Collected data:
◇ ◇ ◇ ◇ ◇ ◇ ◇
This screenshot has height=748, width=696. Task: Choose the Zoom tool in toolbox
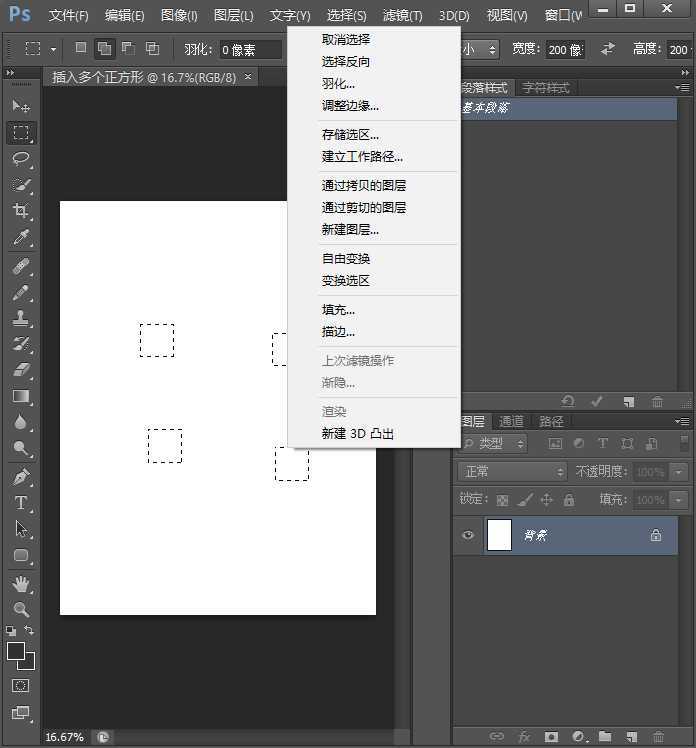pyautogui.click(x=21, y=609)
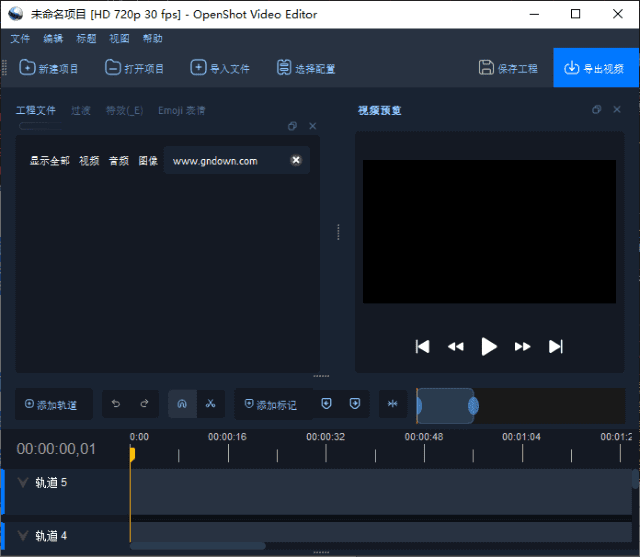Switch to the Emoji 表情 tab
Screen dimensions: 640x557
182,110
◇ ◇ ◇ ◇ ◇ ◇ ◇
WHAT YOU HAVE TO DO:
Every line above is to be duplicated exactly; no picture should be carried over.

WRITTEN RESPONSE:
This screenshot has height=748, width=696. Task: Choose the Zoom tool in toolbox
pyautogui.click(x=21, y=609)
Switch to the Emoji 表情 tab
Screen dimensions: 640x557
182,110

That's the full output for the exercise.